**Exercise directions:**
Write the next part of the blog post about Google Buzz and privacy, picking up right after its last sentence.

Posted in Menacing Monopoly

Welcome to Google Buzz, also known as Public Gmail!

In the futuristic digital world that Google wants to create – the Googlenet – there is no such thing as user privacy. So naturally, Google didn't bother to build meaningful privacy safeguards into its latest offering, Google Buzz, which is basically an attempt to further monetize and exploit the people that Google has lured into signing up for Gmail:

When Google introduced Buzz — its answer to Facebook and Twitter — it hoped to get the service off to a fast start. New users of Buzz, which was added to Gmail on Tuesday, found themselves with a ready-made network of friends automatically selected by the company based on the people that each user communicated with most frequently through Google’s e-mail and chat services.

But what Google viewed as an obvious shortcut stirred up a beehive of angry critics. Many users bristled at what they considered an invasion of privacy, and they faulted the company for failing to ask permission before sharing a person’s Buzz contacts with a broad audience. For the last three days, Google has faced a firestorm of criticism on blogs and Web sites, and it has already been forced to alter some features of the service.

Whoops.

Normally, when Google rolls out a new product that lacks privacy safeguards, it faces some criticism, but the Monster of Mountain View always brushes it off. Refreshingly, it looks like that might be harder to do in this case.

[C]ritics said that Google’s decision to use e-mail and chat correspondence as the basis of a social network was fundamentally misguided. While it is common for social networks to make public a person’s list of friends and followers, those lists are not typically created from e-mail conversations.

(Collected data entries)
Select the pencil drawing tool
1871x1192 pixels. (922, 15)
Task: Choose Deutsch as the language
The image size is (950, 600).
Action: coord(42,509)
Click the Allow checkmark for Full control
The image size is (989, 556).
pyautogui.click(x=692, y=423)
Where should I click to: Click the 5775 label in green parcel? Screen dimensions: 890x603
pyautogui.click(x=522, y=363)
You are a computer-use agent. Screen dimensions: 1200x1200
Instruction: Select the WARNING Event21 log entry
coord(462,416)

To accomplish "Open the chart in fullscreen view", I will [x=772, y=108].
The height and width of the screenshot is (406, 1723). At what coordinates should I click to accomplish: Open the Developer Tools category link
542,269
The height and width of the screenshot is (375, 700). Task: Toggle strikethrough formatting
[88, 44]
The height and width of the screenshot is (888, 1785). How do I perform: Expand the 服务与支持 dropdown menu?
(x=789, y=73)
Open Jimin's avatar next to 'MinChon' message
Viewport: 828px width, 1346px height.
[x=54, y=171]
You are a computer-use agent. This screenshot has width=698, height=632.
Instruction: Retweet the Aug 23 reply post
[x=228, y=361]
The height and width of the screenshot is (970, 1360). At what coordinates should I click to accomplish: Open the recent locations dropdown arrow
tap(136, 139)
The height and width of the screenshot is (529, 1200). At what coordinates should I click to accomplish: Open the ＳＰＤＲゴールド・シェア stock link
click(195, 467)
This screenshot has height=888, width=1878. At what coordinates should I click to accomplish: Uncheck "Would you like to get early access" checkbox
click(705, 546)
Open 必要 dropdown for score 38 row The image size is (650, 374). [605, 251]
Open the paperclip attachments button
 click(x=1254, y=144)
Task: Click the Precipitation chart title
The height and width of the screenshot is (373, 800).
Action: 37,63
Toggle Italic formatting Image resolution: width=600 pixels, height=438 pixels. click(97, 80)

**Task result:**
“People thought what they had was an address book for an e-mail program, and Google decided to turn that into a friends list for a new social network,” said Marc Rotenberg, executive director of the Electronic Privacy Information Center, an advocacy group in Washington. “E-mail is one of the few things that people understand to be private.”

Yeah, but Gmail's not private… it never has been. It's a product offered by Google, which inherently means there is no guarantee of privacy whatsoever. People who want their email to be secure and deletable should use a service like Hushmail that actually respects their privacy.

Of course, Search Engine Land's Danny Sullivan had to make this dumb comment:

I don’t think people expected that Google would show the world who you are connected with.

Well, we Google skeptics did. This is par for the course.

If there is a silver lining to Google's continuing onslaught against privacy, it's that more people are starting to take Google skeptics (like those of us here at LGB) seriously. Google is still growing like a dangerous cancer, but the number of people who are developing a healthy suspicion of Google is also growing. Hopefully, the growth of the latter will soon outpace the growth of the former.